• Fragmento:
◆ ◆ ◆ ◆ ◆

SENSAR Y SENTIR

La educación tradicional ha valorado los sentimientos más que las sensaciones. Los sentimientos, se dice, son grandes; las sensaciones, pequeñas. De ahí, el interés por las grandes pasiones. Y de ahí, también, el menosprecio de las sensaciones.

Lo que se llamó amor era el amor pasión. Frente a esta clase alta de los sentimientos las sensaciones pertenecían a una clase baja, humilde y de tercera: a ras de tierra. Los sexólogos de la segunda generación plantearon un giro que llevó a las sensaciones al rango de protagonistas.

Masters y Johnson basaron su célebre formato de intervención terapéutica para el tratamiento de las dificultades del ars amandi en dos pilares: por un lado la prohibición de la cópula y, por otro, la puesta en juego de las sensaciones. De esa forma neutralizaban el poder de los instintos —las pasiones, al fin y al cabo— y planteaban lo que, en términos técnicos, se conoce desde entonces como focalización sensorial: dedicarse a explorar y vivir las sensaciones.

◆ ◆ ◆ ◆ ◆

• Segmento de datos:
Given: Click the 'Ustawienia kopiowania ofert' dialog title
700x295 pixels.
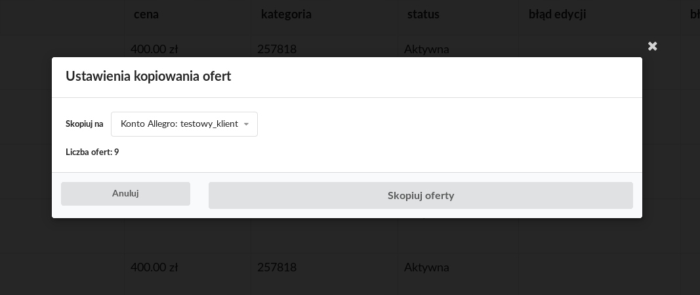Looking at the screenshot, I should (x=148, y=76).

◆ ◆ ◆ ◆ ◆

• Tareas:
[1] Extrae del fragmento la parte que empieza con las palabras "SENSAR Y SENTIR" y termina con "menosprecio de las sensaciones.".
[2] Resume el fragmento en dos oraciones.
El listado no guarda relación alguna con el fragmento.

• Problemas resueltos:
[1]
SENSAR Y SENTIR

La educación tradicional ha valorado los sentimientos más que las sensaciones. Los sentimientos, se dice, son grandes; las sensaciones, pequeñas. De ahí, el interés por las grandes pasiones. Y de ahí, también, el menosprecio de las sensaciones.

[2] La educación tradicional ha valorado los sentimientos, considerados grandes, por encima de las sensaciones, tenidas por pequeñas y de clase baja. Los sexólogos de la segunda generación llevaron las sensaciones al rango de protagonistas, y Masters y Johnson basaron su formato terapéutico en la prohibición de la cópula y en la focalización sensorial, que consiste en explorar y vivir las sensaciones.